*** SUPPLIED DATA ***

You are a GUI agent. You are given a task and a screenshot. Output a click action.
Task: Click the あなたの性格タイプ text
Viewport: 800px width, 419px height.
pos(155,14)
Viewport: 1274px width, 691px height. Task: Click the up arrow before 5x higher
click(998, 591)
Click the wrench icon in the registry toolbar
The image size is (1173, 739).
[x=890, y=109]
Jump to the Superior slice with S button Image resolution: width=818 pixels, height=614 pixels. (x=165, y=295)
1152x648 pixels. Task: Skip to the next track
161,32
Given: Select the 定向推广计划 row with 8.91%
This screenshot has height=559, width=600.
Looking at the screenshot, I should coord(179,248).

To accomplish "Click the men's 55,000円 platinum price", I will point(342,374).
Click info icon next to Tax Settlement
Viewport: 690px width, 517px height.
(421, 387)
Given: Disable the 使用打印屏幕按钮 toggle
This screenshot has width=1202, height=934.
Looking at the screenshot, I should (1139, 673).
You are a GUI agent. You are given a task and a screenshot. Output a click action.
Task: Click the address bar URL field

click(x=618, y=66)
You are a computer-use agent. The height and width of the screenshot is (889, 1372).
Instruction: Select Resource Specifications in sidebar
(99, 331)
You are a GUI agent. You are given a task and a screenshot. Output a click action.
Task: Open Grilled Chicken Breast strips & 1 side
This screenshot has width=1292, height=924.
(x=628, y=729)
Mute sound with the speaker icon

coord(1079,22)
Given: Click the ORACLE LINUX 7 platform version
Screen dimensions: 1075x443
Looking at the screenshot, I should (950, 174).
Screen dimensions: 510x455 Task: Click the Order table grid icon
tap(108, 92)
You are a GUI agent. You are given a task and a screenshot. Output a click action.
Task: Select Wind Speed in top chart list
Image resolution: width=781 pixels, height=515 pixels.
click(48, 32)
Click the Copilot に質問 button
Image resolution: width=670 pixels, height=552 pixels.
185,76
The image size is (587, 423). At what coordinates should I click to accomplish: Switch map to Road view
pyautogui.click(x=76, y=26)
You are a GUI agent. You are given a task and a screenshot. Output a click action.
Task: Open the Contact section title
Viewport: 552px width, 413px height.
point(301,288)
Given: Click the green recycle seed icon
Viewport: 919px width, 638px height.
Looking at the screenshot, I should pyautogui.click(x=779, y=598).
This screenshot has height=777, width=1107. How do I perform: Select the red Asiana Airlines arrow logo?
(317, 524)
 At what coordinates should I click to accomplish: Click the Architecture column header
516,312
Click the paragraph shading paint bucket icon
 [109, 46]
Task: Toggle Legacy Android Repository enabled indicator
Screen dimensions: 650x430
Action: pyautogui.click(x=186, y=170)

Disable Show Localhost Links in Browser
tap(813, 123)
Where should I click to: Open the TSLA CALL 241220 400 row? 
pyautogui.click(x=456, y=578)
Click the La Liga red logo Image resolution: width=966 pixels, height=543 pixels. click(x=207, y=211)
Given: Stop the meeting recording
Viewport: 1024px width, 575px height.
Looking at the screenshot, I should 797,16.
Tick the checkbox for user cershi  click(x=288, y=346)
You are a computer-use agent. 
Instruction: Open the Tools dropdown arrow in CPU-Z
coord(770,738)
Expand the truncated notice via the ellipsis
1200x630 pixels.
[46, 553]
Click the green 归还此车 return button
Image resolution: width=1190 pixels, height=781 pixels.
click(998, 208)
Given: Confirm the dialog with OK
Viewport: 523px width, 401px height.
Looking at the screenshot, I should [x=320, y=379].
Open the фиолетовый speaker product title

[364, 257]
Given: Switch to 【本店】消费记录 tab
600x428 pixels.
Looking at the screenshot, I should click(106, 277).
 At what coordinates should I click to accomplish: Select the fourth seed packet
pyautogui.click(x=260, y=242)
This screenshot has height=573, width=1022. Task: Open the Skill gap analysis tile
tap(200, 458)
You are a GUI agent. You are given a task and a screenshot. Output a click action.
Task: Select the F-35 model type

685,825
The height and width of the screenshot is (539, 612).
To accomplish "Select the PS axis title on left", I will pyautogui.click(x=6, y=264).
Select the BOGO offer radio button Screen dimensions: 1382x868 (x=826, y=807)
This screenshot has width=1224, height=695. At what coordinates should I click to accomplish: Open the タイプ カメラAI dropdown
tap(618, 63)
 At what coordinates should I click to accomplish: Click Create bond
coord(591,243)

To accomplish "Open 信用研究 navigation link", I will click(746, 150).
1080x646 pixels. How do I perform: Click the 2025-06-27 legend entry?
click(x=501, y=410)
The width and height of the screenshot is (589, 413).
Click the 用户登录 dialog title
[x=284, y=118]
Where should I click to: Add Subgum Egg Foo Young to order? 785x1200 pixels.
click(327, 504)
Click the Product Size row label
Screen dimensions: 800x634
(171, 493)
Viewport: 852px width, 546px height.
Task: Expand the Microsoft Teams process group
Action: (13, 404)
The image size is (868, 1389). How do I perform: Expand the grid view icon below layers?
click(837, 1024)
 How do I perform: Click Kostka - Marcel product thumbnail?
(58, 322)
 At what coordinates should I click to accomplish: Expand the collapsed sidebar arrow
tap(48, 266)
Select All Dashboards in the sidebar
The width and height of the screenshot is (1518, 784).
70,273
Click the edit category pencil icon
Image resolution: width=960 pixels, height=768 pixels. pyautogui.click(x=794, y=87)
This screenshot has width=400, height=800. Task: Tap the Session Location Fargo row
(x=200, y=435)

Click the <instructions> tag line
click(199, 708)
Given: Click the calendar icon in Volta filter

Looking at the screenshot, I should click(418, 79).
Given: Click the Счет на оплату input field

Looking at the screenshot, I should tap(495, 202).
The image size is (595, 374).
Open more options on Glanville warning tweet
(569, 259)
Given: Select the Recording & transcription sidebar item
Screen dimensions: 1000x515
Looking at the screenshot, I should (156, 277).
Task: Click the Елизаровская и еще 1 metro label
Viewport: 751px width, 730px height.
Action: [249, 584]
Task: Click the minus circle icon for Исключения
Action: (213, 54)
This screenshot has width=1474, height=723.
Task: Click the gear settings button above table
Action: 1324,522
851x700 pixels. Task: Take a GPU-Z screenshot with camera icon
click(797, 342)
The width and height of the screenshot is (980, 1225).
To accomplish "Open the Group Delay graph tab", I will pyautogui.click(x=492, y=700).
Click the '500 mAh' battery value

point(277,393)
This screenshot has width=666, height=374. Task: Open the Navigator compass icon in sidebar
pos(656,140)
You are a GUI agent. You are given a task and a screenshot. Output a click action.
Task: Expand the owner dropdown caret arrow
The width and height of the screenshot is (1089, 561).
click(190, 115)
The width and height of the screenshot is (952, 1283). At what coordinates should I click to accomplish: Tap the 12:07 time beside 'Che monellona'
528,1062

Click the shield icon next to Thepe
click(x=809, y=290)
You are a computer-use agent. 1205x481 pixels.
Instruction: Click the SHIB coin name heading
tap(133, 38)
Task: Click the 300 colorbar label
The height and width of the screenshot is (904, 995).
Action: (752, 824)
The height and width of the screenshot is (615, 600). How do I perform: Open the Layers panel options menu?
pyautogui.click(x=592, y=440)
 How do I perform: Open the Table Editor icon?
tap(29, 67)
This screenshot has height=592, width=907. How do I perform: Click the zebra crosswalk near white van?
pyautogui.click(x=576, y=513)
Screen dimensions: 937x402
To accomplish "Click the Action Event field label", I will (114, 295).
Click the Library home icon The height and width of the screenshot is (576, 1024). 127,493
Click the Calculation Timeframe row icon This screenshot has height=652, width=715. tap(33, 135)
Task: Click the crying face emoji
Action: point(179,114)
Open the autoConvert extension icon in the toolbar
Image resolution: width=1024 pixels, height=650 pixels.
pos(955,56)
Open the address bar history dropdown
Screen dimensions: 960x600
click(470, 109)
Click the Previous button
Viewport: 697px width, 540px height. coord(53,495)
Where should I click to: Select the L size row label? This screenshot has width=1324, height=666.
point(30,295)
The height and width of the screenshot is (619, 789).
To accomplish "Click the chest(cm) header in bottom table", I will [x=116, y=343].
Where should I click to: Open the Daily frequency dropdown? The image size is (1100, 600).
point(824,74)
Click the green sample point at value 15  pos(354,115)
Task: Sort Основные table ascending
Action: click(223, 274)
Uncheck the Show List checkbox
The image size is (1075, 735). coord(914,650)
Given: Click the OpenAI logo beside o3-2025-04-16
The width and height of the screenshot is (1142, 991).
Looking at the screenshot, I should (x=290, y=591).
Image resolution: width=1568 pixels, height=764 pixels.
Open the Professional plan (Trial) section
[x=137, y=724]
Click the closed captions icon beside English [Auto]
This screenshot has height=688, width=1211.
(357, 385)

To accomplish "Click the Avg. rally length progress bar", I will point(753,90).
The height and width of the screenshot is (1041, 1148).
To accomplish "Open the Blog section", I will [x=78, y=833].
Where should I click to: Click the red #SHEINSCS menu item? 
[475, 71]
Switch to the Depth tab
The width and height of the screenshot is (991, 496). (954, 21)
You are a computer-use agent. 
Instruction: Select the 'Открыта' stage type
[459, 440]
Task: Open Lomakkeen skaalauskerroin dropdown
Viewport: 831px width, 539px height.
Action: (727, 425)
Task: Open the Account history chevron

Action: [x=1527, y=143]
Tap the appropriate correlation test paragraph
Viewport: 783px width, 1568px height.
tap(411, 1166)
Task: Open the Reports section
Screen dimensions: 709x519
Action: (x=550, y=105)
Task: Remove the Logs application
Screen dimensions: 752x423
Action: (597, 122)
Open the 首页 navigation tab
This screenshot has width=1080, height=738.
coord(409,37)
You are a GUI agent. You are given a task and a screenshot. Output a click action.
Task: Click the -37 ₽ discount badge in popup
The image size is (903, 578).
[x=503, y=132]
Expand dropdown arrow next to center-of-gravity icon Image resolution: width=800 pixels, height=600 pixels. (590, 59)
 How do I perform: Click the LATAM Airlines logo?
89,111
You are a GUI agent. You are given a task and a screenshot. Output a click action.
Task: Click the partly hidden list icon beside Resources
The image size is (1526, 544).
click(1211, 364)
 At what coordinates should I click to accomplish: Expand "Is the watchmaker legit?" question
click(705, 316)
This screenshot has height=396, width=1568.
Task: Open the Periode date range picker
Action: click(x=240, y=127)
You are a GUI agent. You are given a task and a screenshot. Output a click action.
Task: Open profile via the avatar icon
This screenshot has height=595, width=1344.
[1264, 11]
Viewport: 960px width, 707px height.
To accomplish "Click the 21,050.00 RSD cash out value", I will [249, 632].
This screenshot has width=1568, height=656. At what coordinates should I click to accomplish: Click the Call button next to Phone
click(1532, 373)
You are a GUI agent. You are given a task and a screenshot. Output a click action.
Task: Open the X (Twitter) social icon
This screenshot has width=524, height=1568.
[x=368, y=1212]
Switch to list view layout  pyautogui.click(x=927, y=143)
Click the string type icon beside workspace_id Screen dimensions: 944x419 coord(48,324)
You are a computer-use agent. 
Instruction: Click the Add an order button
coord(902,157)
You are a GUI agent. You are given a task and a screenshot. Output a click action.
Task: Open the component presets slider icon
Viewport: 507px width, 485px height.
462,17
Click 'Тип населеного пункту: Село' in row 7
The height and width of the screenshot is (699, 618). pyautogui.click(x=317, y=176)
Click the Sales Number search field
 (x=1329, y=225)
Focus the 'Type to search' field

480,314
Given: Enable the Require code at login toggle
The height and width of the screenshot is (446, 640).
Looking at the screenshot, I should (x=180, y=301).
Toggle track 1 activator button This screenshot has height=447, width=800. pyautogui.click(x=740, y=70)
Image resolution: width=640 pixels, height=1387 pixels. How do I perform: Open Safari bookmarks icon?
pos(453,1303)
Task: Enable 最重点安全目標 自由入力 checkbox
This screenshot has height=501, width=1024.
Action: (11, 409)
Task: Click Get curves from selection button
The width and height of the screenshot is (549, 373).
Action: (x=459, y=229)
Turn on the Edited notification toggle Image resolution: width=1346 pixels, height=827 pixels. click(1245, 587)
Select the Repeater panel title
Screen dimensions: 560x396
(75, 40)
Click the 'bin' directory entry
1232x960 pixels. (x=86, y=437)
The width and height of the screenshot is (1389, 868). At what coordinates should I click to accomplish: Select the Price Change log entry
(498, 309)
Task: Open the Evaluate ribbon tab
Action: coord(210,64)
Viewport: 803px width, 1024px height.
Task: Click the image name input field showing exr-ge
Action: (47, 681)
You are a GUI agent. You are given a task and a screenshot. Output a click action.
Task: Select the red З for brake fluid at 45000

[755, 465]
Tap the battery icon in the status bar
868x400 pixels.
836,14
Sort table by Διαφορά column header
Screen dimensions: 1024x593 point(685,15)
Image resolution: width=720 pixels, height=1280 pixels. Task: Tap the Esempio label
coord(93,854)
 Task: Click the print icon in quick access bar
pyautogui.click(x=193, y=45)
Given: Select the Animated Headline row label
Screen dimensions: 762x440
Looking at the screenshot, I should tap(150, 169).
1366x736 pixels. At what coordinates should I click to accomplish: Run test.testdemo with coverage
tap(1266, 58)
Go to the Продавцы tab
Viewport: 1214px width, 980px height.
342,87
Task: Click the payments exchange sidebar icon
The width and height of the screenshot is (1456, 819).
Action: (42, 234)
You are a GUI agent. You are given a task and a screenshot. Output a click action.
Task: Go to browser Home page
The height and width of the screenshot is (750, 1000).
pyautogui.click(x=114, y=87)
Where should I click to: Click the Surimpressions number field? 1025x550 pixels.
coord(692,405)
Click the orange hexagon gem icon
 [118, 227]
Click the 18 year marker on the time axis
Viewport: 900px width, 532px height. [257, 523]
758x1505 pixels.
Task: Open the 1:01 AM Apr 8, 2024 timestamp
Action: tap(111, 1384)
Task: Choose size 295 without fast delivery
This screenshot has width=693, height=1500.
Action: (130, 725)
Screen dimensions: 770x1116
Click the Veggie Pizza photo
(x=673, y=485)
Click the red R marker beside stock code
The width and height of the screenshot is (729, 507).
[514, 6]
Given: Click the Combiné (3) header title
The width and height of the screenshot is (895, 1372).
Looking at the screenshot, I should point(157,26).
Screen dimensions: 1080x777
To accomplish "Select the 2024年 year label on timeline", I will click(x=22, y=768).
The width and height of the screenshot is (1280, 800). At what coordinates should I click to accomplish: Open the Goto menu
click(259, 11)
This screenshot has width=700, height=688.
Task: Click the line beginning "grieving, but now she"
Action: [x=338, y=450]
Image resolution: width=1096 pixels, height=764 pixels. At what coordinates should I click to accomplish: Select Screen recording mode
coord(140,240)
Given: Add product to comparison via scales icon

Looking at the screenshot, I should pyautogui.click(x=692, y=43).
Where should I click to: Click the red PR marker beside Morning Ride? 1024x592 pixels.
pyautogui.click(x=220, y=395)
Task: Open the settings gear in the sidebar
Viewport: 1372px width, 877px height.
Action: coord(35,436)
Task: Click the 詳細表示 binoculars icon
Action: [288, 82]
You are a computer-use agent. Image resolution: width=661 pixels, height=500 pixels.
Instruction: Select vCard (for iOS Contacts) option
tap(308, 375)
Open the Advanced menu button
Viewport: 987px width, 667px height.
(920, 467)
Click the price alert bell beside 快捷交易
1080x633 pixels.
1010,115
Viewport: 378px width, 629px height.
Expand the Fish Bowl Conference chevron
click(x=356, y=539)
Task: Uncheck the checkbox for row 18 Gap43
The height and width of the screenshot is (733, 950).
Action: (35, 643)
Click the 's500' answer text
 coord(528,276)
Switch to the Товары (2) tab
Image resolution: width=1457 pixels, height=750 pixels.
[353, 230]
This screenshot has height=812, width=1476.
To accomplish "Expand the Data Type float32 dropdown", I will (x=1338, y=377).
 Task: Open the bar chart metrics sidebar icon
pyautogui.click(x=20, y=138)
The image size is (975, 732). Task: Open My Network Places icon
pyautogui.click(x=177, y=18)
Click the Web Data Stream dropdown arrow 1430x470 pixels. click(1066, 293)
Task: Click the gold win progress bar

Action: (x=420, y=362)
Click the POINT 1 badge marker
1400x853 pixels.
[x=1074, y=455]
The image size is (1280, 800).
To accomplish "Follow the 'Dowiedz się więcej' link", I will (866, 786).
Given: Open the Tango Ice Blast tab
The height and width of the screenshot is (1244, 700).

*** End of SUPPLIED DATA ***

ABOUT THIS TASK: Pull every line containing the string "badge" out of the data above and copy it.

TASK OUTPUT:
Task: Click the -37 ₽ discount badge in popup
Click the POINT 1 badge marker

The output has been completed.